Um die von der Mautflucht überlasteten Streckenabschnitte zu entlasten, wollen ÖVP, Grüne und Neos nun die Vignettenpflicht aufweichen. Ein entsprechender Beschluss soll heute, Mittwoch, im Nationalrat fallen. In einigen Vorarlberger und Schweizer Gemeindestuben regt sich Widerstand. Muss für die Strecke Hörbranz-Hohenems keine Maut bezahlt werden, so würde das Problem nur auf den Abfahrtsknoten Hohenems-Diepoldsau verlagert, warnt der Hohenemser Bürgermeister Dieter Egger (FPÖ): „Hier wird buchstäblich über eine Region mit 100.000 Anwohnern drübergefahren!“ Rückendeckung erhält Egger aus Altach, Götzis, Dornbirn, Lustenau und auch Diepoldsau. „Wir werden sofort alle zur Verfügung stehenden Rechtsmittel prüfen und gegen diese Entscheidung, sollte sie im Parlament wirklich gefasst werden, vorgehen“, sagt der Hohenemser Bürgermeister. Sein Altacher Amtskollege Gottfried Brändle (ÖVP) pflichtet ihm bei. Er kann sich einen Schritt zum Höchstgericht vorstellen.  Ein Déjà-vu erlebt Kurt Fischer (ÖVP), Bürgermeister in Lustenau. Er erinnert an die Diskussion zur Korridorvignette. Fünf Jahre lang sorgte diese dafür, dass man für wenig Geld von der Grenze in Hörbranz bis nach Hohenems auf der Autobahn fahren konnte. 2013 wurde sie mit Fertigstellung der zweiten Pfändertunnelröhre abgeschafft. Seither habe sich im Kampf gegen die Mautflucht nichts getan. Die Vignettenpflicht aufzuweichen hält Fischer für eine retropolitische Aktion. „Der deutsche Autofahrer kann jetzt vignettenfrei von Ravensburg nach St. Gallen fahren. Er kann sich aussuchen ob über Hohenems oder Lustenau.“ Maßnahmen zur Verkehrsentlastung würden durch die Mautbefreiung konterkariert. „Es wird immer mehr Leute geben, die sich vignettenlos durchs Jahr schwindeln werden“, glaubt der Lustenauer Bürgermeister. Der Diepoldsauer Gemeinderat warnt Landeshauptmann Wallner unterdessen in einem Schreiben vor massiven Verkehrsverlagerungen. Ebenso widerspreche eine sektorale Mautbefreiung dem Gleichheitsgrundsatz. Bürger, die südlich des Korridors wohnen, würden benachteiligt. 

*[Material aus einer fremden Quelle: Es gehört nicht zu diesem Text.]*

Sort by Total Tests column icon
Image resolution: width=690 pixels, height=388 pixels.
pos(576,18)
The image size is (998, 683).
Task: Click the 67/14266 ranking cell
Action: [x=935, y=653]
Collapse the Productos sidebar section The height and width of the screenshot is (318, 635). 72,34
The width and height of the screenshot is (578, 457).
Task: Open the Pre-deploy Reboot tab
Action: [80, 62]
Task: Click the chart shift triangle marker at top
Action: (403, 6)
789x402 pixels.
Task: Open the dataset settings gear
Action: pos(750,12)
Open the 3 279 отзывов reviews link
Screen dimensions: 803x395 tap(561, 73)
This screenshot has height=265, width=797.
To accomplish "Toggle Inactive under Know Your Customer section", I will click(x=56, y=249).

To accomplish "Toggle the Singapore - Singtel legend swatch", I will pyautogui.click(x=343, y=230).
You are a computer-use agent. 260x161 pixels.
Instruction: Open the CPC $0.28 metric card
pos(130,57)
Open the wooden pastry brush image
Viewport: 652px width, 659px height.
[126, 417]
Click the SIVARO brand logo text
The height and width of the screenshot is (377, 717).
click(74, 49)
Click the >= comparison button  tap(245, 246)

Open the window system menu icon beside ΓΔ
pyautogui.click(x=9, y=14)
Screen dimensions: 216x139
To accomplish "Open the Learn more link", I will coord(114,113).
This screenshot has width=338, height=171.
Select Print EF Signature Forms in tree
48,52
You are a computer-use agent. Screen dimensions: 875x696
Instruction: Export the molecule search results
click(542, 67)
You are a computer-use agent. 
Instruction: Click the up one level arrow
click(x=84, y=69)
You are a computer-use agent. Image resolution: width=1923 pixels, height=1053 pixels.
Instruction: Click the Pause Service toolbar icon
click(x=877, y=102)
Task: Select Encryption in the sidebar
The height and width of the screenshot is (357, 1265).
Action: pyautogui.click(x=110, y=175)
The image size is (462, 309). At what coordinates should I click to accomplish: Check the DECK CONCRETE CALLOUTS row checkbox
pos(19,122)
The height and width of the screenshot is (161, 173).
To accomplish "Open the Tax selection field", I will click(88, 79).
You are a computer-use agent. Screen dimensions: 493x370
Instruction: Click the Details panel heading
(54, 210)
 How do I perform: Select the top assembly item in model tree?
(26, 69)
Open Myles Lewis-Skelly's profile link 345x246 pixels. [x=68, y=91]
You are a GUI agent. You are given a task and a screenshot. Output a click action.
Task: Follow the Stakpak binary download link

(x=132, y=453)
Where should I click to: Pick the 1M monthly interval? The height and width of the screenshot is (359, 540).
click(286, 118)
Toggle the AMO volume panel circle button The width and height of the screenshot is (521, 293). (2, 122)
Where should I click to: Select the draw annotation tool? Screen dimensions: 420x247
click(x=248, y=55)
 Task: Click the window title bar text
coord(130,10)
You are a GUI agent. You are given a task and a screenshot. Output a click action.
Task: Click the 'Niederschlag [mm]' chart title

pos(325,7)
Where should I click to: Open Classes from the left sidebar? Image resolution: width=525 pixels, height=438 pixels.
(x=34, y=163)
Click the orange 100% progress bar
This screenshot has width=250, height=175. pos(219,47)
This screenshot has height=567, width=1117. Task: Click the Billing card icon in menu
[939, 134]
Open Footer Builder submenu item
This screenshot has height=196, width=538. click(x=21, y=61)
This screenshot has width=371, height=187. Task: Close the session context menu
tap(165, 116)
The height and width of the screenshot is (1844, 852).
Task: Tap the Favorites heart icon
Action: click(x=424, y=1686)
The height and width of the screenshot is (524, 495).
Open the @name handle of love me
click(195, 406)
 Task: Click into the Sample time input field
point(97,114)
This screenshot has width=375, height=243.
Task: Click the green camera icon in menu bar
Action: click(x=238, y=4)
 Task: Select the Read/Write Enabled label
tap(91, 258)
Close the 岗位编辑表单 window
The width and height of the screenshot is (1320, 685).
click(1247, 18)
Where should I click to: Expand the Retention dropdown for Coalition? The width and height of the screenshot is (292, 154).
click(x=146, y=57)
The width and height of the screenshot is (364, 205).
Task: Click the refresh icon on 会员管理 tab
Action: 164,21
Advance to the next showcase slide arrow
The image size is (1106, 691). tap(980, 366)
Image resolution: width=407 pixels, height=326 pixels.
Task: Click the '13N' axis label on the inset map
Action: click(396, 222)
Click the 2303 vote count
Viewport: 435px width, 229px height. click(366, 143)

Verkehrsminister gegen Pläne

Wenig Freude mit dem anstehenden Parlamentsbeschluss hat auch Verkehrsminister Andreas Reichhardt. Er sieht das Mautsystem in Gefahr. Es würde ausgehöhlt und wichtige Einnahmen gingen verloren. Reichhardt schlägt Maßnahmen abseits der Autobahnen vor und tritt für eine Vignettenpflicht auf den bekannten Fluchtstrecken ein. Auch würde er Fahrverbote auf den betroffenen, niederrangigen Abschnitten für jene Pkw erlassen, die keine Vignette haben. ÖVP, Grüne und Neos wählen heute, Mittwoch, einen anderen Weg. Dass die Mautbefreiung tatsächlich ab 15. Dezember gilt, ist aber unwahrscheinlich. In der SPÖ heißt es auf VN-Nachfrage, dass man im Bundesrat – wo ÖVP und Grüne keine Mehrheit haben – dagegen stimmen werde. Damit verzögert sich das Inkrafttreten vermutlich bis Jänner.